Court Opinion

ID: 8196302
Source: CourtListenerOpinion
Date Created: 2022-09-09 23:19:38.747077+00
Date Added: 2024-06-11T16:40:46.692735
License: Public Domain

Eschweiler, J.
(dissenting). The note here involved begins: “On or before ten years with privilege of a ten years extension by payees after date Mch. 1st, 1918, promise to pay to the order of Henry Nohns;” it ends: “Privilege of paying $500 or more at any interest-paying date by giving 30 days’ notice.”
With what I think is the strained and unnatural construction given by the majority opinion to the first of the above quoted clauses I cannot agree.
It cannot be questioned but that the privilege of making partial payments before maturity given by the final clause above quoted is a privilege given to and resting in the person or persons obligated to pay the note, although there are no names, designations, or pronouns to that effect inserted. No one, however, could reasonably contend, or would be listened to for a moment, either at law or in equity, that such was not a right given by the original taker of the note to the maker, and any one obliged to pay because of standing in his shoes.

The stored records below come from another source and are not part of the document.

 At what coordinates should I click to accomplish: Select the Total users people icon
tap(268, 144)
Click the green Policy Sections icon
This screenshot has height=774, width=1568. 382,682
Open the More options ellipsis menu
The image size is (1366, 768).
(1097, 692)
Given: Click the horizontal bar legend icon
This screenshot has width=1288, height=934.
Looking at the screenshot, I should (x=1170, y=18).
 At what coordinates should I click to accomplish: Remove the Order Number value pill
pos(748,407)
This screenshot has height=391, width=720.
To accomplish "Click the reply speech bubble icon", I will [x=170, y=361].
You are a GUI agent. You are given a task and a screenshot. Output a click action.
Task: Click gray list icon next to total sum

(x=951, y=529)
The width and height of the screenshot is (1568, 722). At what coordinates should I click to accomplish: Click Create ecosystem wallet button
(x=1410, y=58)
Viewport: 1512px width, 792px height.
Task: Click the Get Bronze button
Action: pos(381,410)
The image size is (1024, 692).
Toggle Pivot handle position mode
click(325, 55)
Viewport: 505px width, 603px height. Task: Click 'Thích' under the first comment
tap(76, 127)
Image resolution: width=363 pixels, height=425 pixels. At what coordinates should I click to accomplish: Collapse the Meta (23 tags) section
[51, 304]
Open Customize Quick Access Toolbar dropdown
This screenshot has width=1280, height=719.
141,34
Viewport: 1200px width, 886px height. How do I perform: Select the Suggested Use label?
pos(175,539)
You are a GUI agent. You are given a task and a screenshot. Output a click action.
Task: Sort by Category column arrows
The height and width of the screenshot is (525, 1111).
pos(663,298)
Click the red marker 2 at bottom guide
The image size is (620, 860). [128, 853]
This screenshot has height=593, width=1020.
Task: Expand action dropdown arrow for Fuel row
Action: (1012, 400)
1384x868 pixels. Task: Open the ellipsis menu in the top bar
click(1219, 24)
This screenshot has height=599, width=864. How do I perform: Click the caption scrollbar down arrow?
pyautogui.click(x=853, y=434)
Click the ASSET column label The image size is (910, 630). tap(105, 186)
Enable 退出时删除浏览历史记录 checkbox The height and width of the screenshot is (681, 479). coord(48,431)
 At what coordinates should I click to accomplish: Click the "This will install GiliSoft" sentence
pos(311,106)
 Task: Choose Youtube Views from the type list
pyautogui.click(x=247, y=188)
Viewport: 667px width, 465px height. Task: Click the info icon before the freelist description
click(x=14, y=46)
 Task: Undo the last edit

Although there is a similar omission of names, designations, or pronouns in the first clause, yet it is very clear to me that it was intended thereby to give to the person obligated to pay the note the same kind of a privilege to extend the period of payment as it was in the latter clause to give the right or privilege of making the partial payments.
*601I can see nothing more strange in granting to the persons obliged to pay this note an additional ten years than in fixing the original period at the long period of ten years; the extension period being no more unusual than the original period.
That other language might have been much more appropriately used in such an instrument may be cheerfully conceded, but if the last clause were before us now for consideration, much the same criticism of its language could be made as is made in the majority opinion to the first clause; but nevertheless only one result could be reached, viz. that any one obliged to pay might do so before maturity.
The use of the word “by”' in the phrase “by payee,” following the word “extension,” does not complicate the situation as I view it. Any grant of extension of time for the payment must be “by” the one to whom the payment is to be made. The privilege, however, of obtaining and benefiting by such extension is of course “in” or “to” the one by whom the payment must be made.
It is not questioned that it is the law in this state that when the original mortgagor sold to the McNetts and they assumed the payment of the mortgage, an assumption carried on by the present respondent, that, at least as between Maughan and the McNetts, the McNetts became the principal debtors. Fanning v. Murphy, 126 Wis. 538, 544, 105 N. W. 1056; Lichtstern v. Forehand, 181 Wis. 216, 227, 194 N. W. 421. See 21 A. L. R. 429. Not only by law is such assumption recognized, but plaintiff, the present holder, most emphátically recognizes it by asking for' a deficiency judgment against McNett. That being so, no known rule of law, and it would be unthinkable in equity, would permit Maughan to afterwards traffic with such privilege to his personal benefit with some third person, or even with the holder of the note, and assign or forego, for a valuable considera*602tion to him alone, such option or privilege to extend the note to the prejudice of the persons assuming and agreeing to pay to his relief the mortgage.
I think that plaintiff, by foreclosing the mortgage and asking for a deficiency judgment against McNett because the latter had assumed the obligation to pay this note, made himself a party to the transaction and ought not now to be heard to say that the four corners of the note did not apply as to the privileges and rights of any one required to pay, either as original maker or by subsequent assumption, but did apply as to such person’s liabilities and obligations on the same note.
I am authorized to state that Mr. Justice Fritz joins in this dissent.